Why he came to see me: Wilfred, who had been in abundant health, developed acute abdominal pain. When all of the tests performed by his primary care doctor came back normal, the doctor wrote off his pains as “gas.” He came to me feeling quite concerned about his now-recurrent pain, which was in the right upper quadrant of his abdomen and produced “referred” pain above his right shoulder.
How I evaluated him: The referred pain that Wilfred described is a classic expression of gallbladder disease yet the ultrasound of the gallbladder that his GP had ordered found no stones, retained bile or other evidence of disease. Wilfred noted to me that he had been pursuing a mostly vegan regime but had recently enjoyed some steak and that within half an hour had experienced the same stabbing pain in the gallbladder region, with associated dramatic belching.
How we addressed his problem: I told him that although I was glad the ultrasound of the gallbladder showed no disease, his symptoms strongly led me to believe that there was something amiss with his gallbladder and I wanted him to be seen at Yale. Since I had no connections in the gastroenterology department there, I sent him to the emergency department.

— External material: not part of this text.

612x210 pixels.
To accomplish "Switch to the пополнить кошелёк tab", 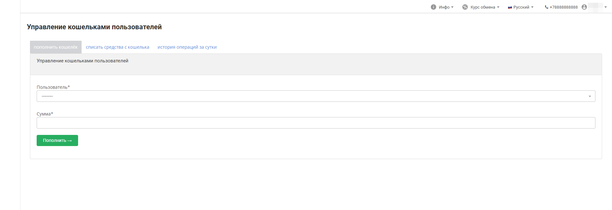I will pos(56,47).
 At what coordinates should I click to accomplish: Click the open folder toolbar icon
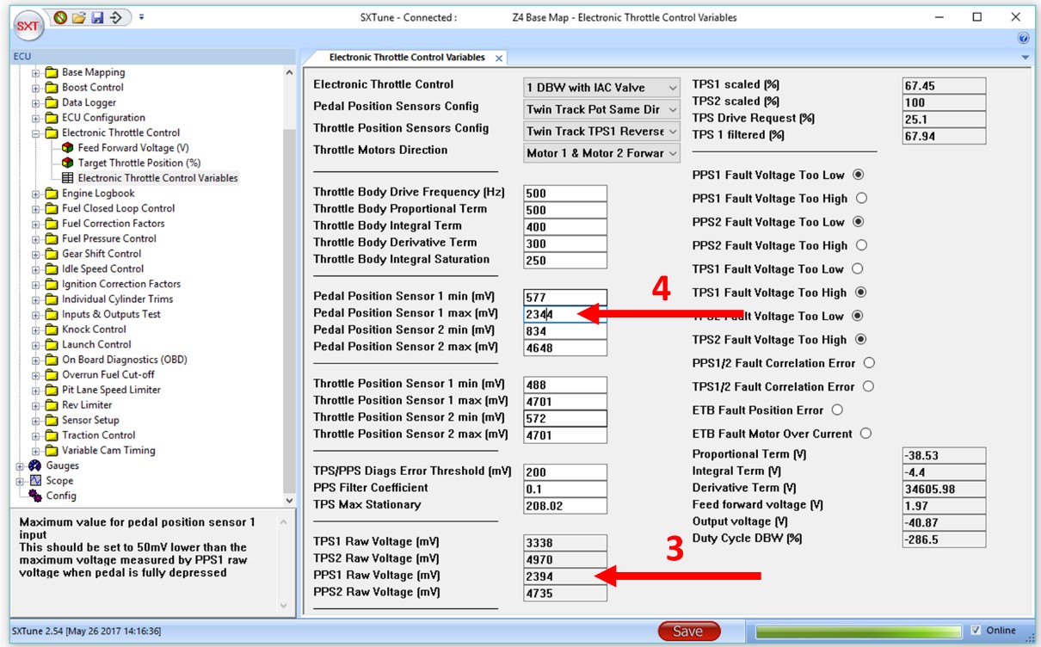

Wilfred’s background as an anatomy professor served him well, as his description of their busy emergency department sounded a bit like a MASH unit in a war zone, with cots lining the corridors and multiple trauma patients loudly crying out. He was able to convince them to perform an abdominal CT scan, which revealed a two-millimeter tumor of the gallbladder near the entrance to the common bile duct!
A Yale surgical team removed the gallbladder via a four-inch incision rather than laparoscopically, which is less invasive but more risky for this sort of rare tumor. The surgeon didn’t want to take any chances on missing any tissue that needed to be removed. Although the tumor proved to be malignant, there was no evidence of metastasis.
The patient’s progress: Wilfred will return next week to consult with Oncology at Yale to discuss the need for any follow up care…as I told him that I, quite frankly, had no idea what would be prudent in this unusual situation. I’m thankful for gifted surgeons and a persistent patient who helped us get proper care for this man in these rather challenging times.